§ Instructions for the task
Quote every sentence in the direct-limit passage that begins with the word "We."

-- start of Passage --

Let $( [H(\xi, \beta_\xi)] \mid \xi < \beta)$ be a cofinal branch in $T$ and let $M$ be the direct limit of the linear system $( H(\xi, \beta_\xi), i_{\xi, \eta} \mid \xi \le \eta < \kappa)$, where $i_{\xi, \eta} \colon H(\xi, \beta_\xi ) \to H(\eta, \beta_\eta)$ is an elementary embedding such that $i_{\xi,\eta} \restriction V_{\alpha_\xi} = \operatorname{id}$ and $i_{\xi, \eta}(\beta_\xi) = \beta_\eta$.

We identify $M$ with its transitive collapse. For each $\xi < \kappa$ let $\pi_\xi \colon H(\xi, \beta_\xi) \to M$ be the elementary embedding into the direct limit.

We first claim that there is an ordinal $\beta$ such that $\pi_\xi(\beta_\xi) = \beta$ for all $\xi < \kappa$:

Proof. Since $H(\xi, \beta_\xi) \models \beta_\xi \text{ is an ordinal}$ and $\pi_\xi$ is elementary, we have that $M \models \pi_\xi(\beta_\xi) \text{ is an ordinal}$. Now $M$ is transitive and 'being an ordinal' is a $\Sigma_0$-property. Thus $\beta := \pi_\xi(\beta_\xi)$ is an actual ordinal.

We claim that $\beta$ is independent of $\xi < \kappa$: Let $\xi \le \eta < \kappa$. Since $M$ is a direct limit we have $\beta = \pi_\xi(\beta_\xi) = \pi_\eta \circ i_{\xi, \eta}(\beta_xi) = \pi_\eta( \beta_\eta)$. Q.E.D.

-- end of Passage --
-- start of Provided data --

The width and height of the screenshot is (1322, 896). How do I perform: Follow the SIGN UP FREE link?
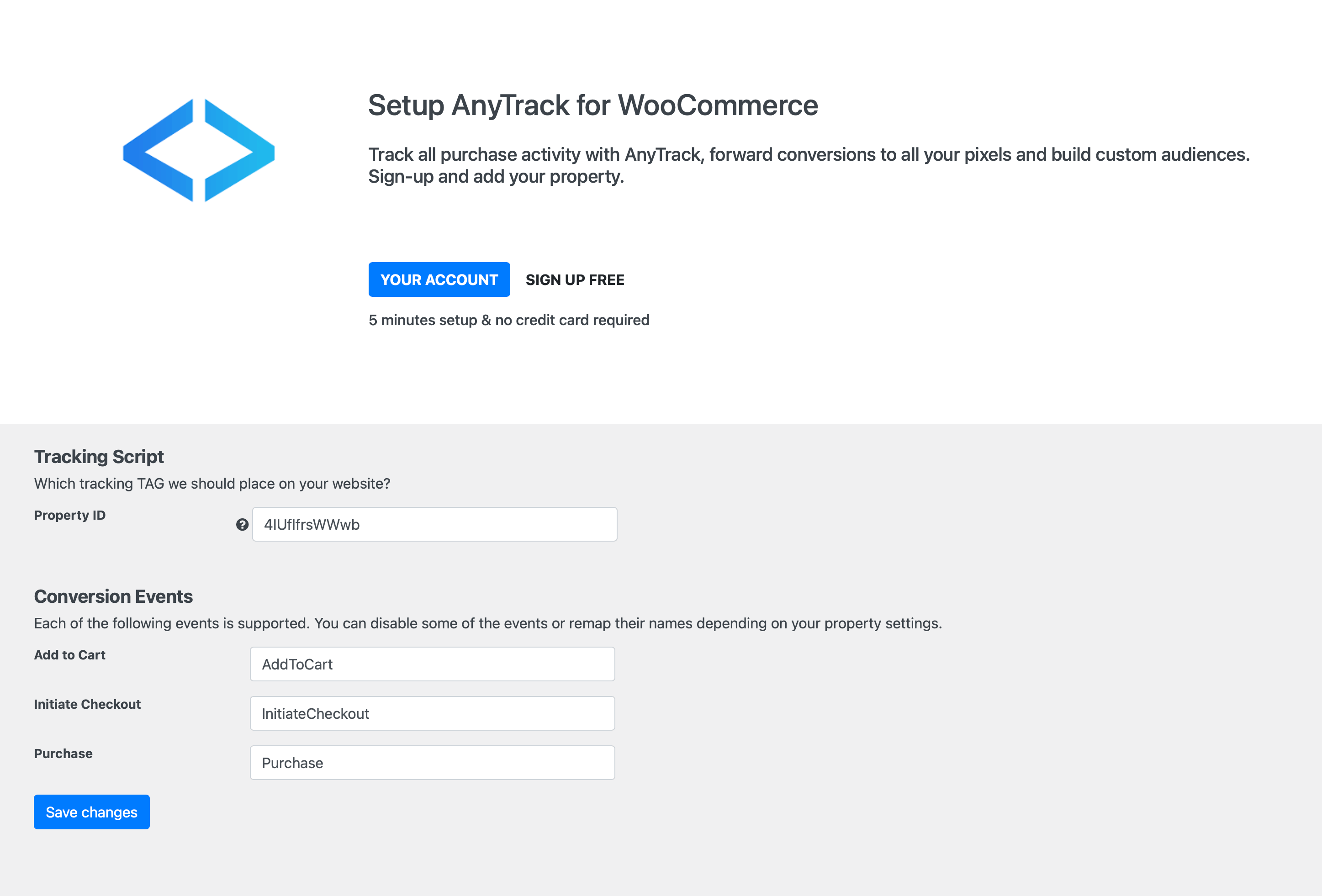[575, 280]
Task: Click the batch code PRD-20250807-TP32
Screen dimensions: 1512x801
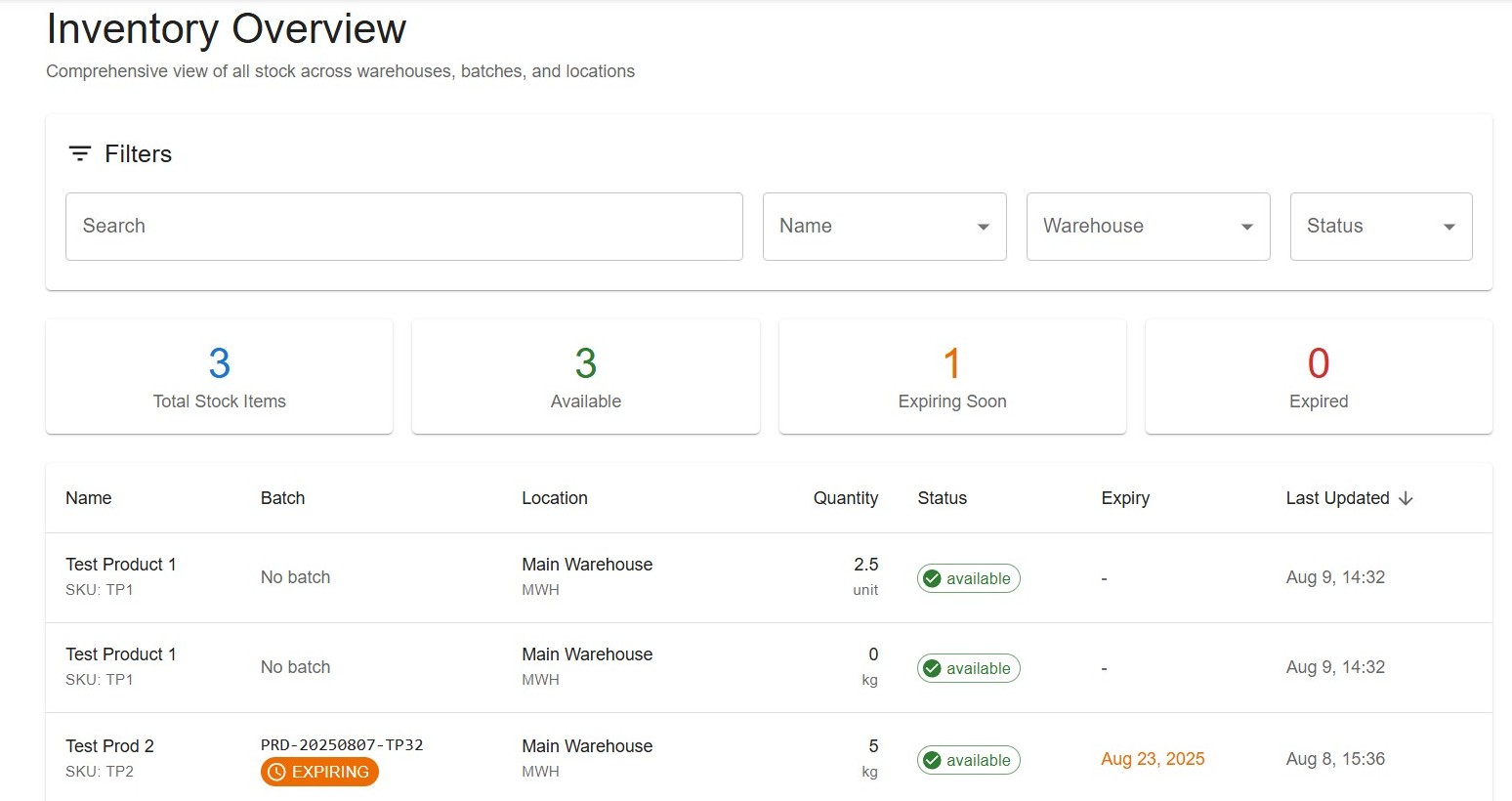Action: [x=342, y=743]
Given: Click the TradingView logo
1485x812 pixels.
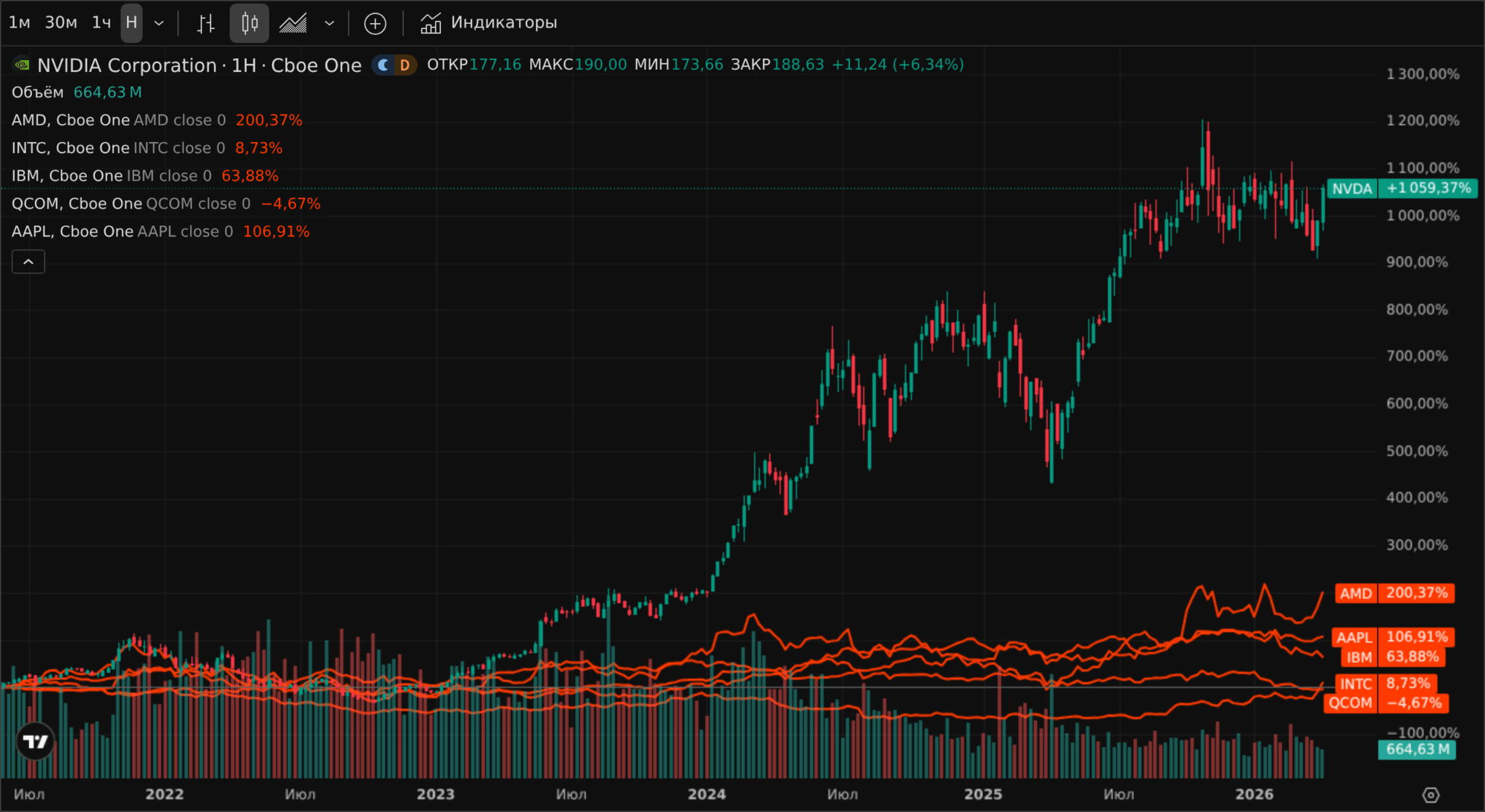Looking at the screenshot, I should (x=36, y=741).
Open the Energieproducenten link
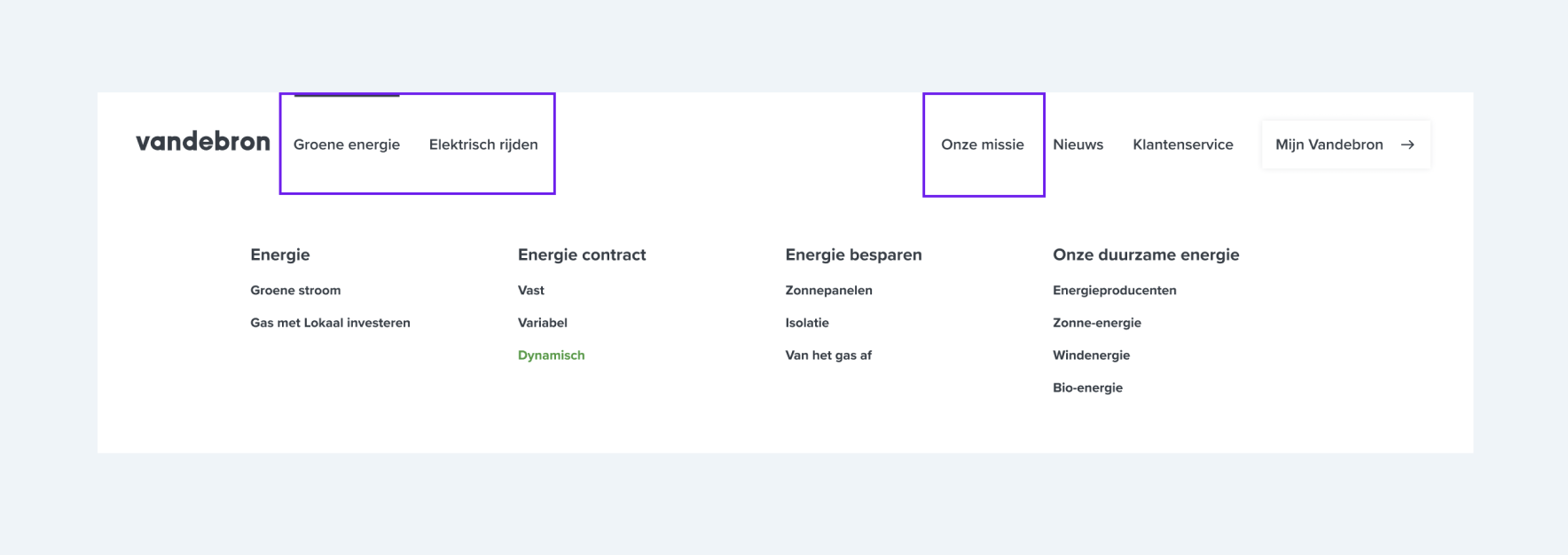 1115,290
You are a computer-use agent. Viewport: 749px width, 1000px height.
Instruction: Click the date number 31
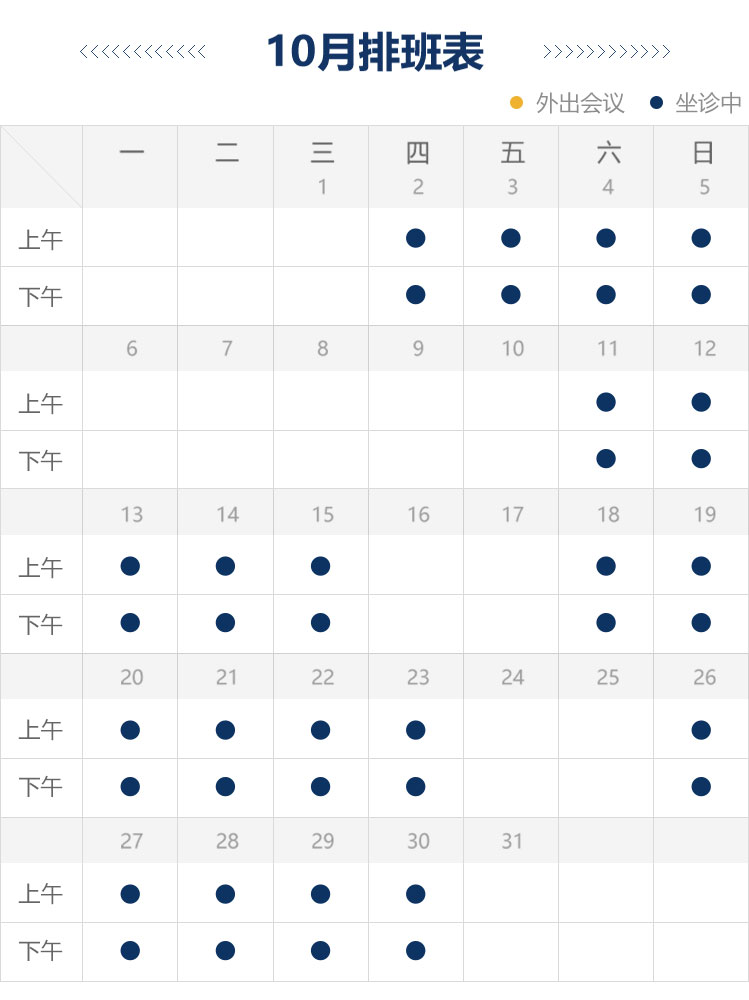tap(512, 841)
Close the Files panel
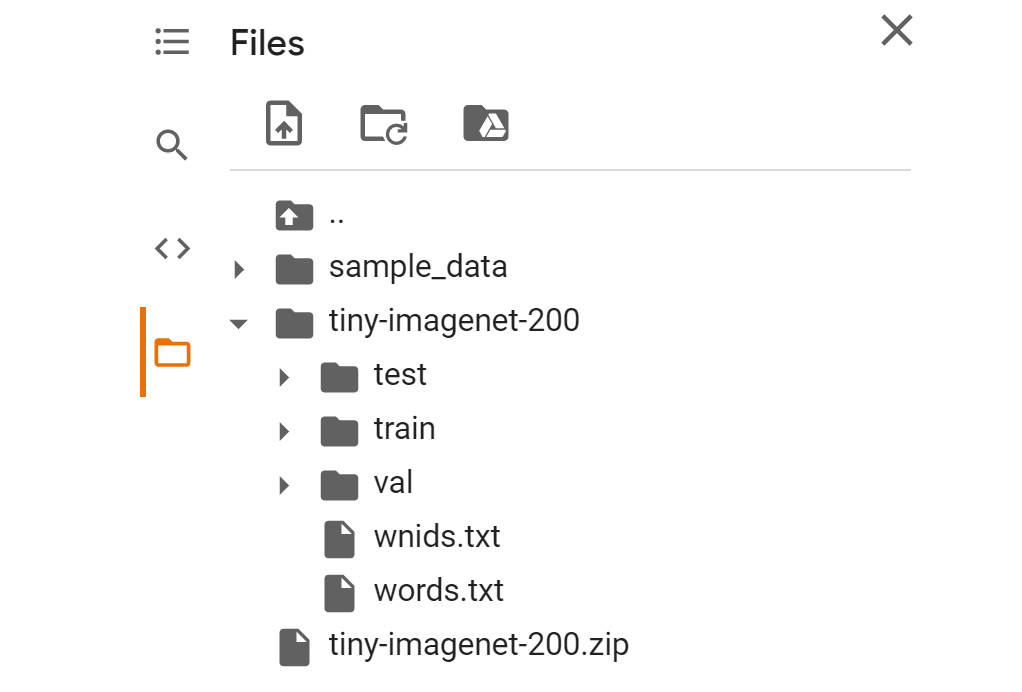The height and width of the screenshot is (692, 1022). [897, 31]
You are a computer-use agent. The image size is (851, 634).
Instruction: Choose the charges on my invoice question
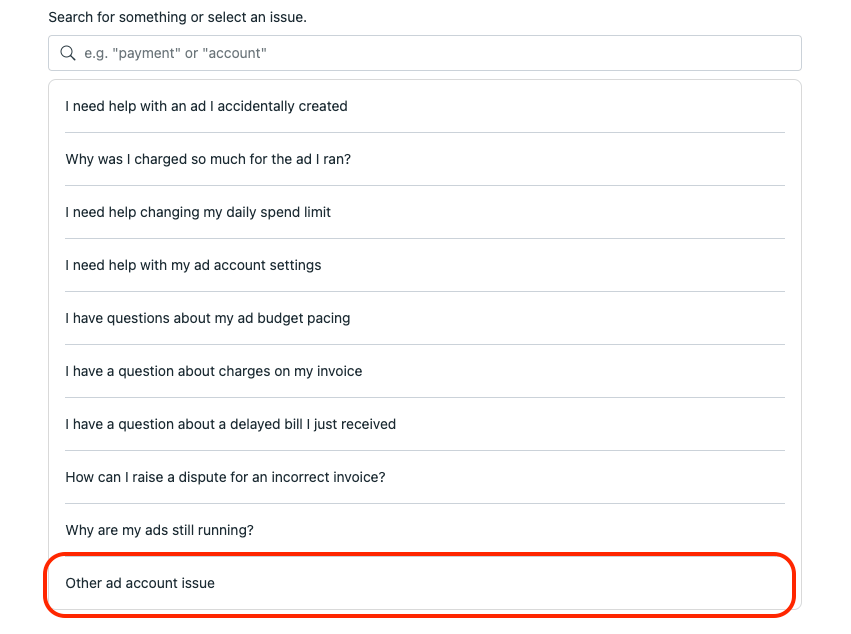coord(214,371)
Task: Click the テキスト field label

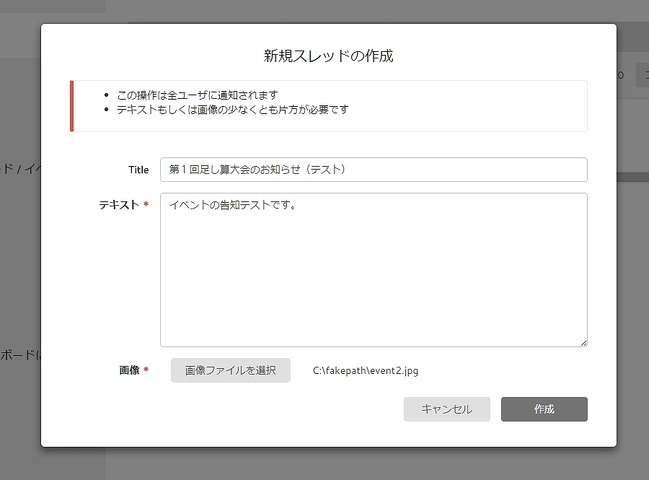Action: pyautogui.click(x=118, y=205)
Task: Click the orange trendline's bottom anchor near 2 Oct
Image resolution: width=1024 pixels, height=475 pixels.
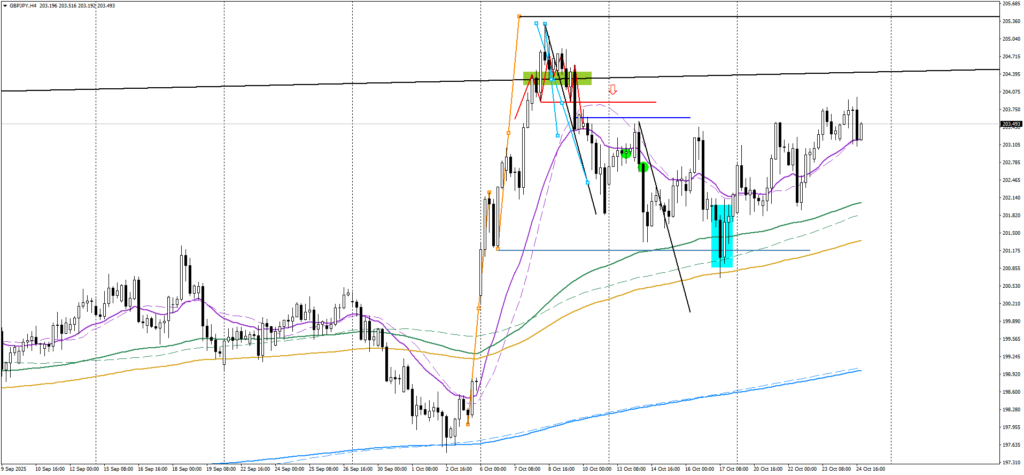Action: pos(468,424)
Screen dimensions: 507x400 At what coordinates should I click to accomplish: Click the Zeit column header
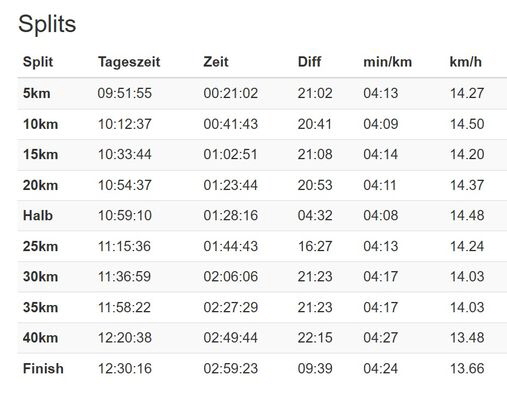coord(216,62)
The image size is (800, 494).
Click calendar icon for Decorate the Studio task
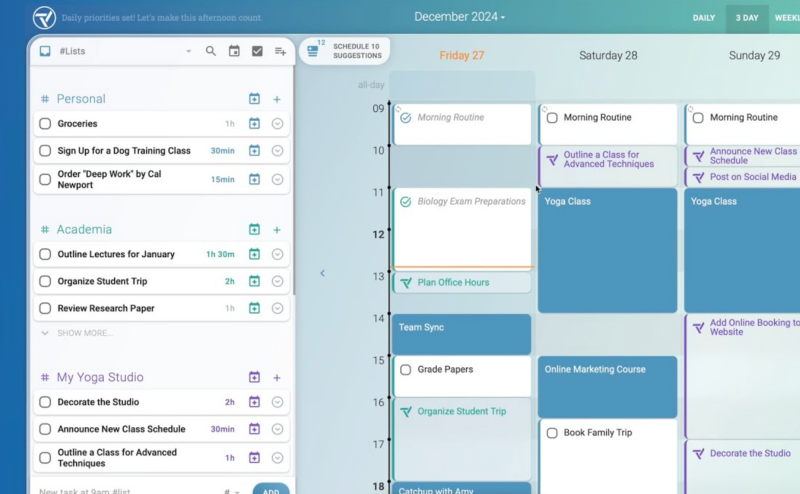[x=254, y=402]
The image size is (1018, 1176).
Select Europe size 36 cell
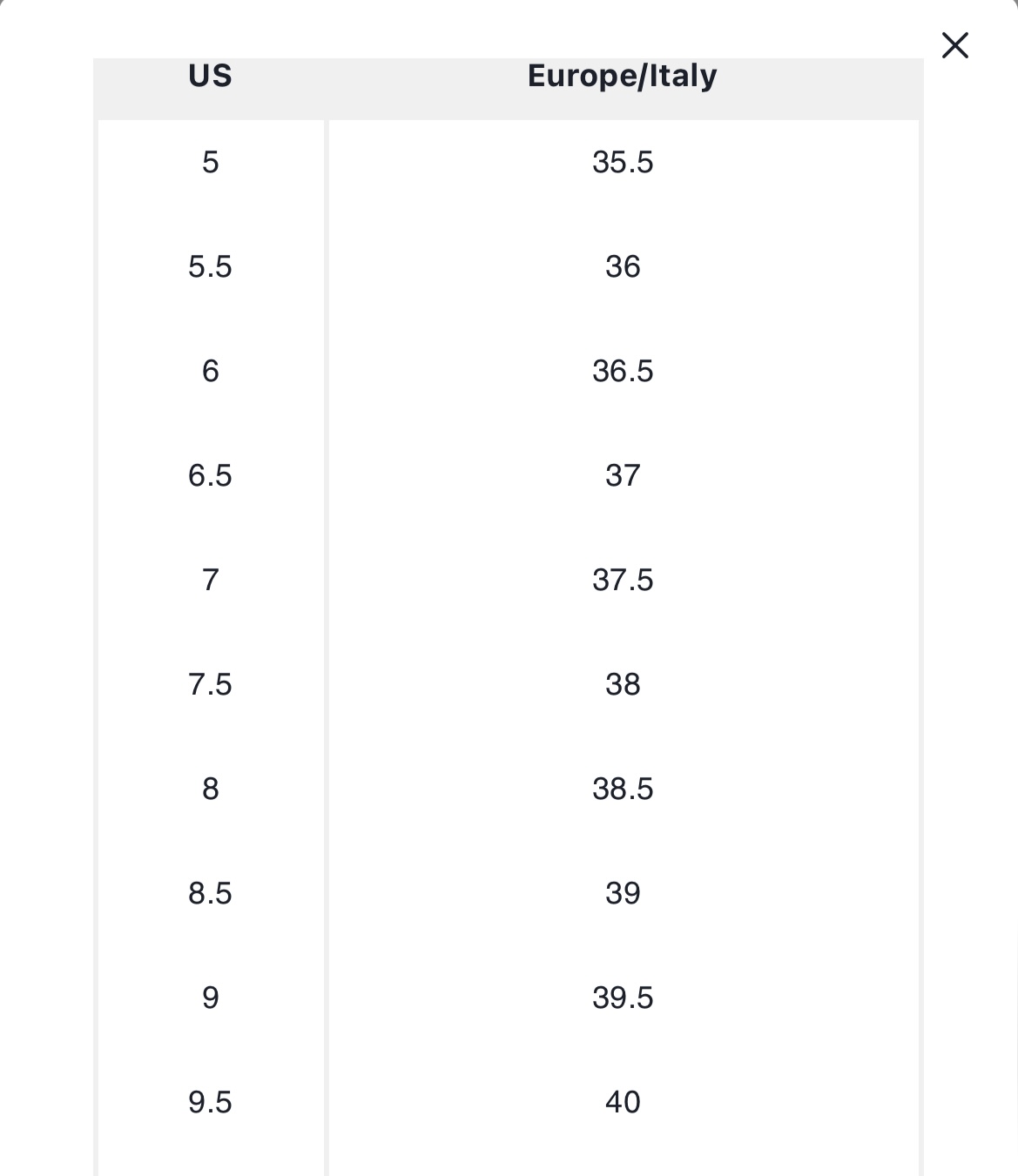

-- end of Provided data --

§ Answer in full
- We identify M with its transitive collapse.
- We first claim that there is an ordinal β such that π_ξ(β_ξ) = β for all ξ < κ:
- We claim that β is independent of ξ < κ: Let ξ ≤ η < κ.